Task instructions:
From start to end of the material below, restate each line exactly.

--- Supplied material ---

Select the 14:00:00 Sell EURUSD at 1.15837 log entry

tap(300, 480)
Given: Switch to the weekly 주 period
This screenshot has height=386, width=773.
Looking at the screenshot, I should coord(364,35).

---

Exercise result:
Select the 14:00:00 Sell EURUSD at 1.15837 log entry

tap(300, 480)
Given: Switch to the weekly 주 period
This screenshot has height=386, width=773.
Looking at the screenshot, I should coord(364,35).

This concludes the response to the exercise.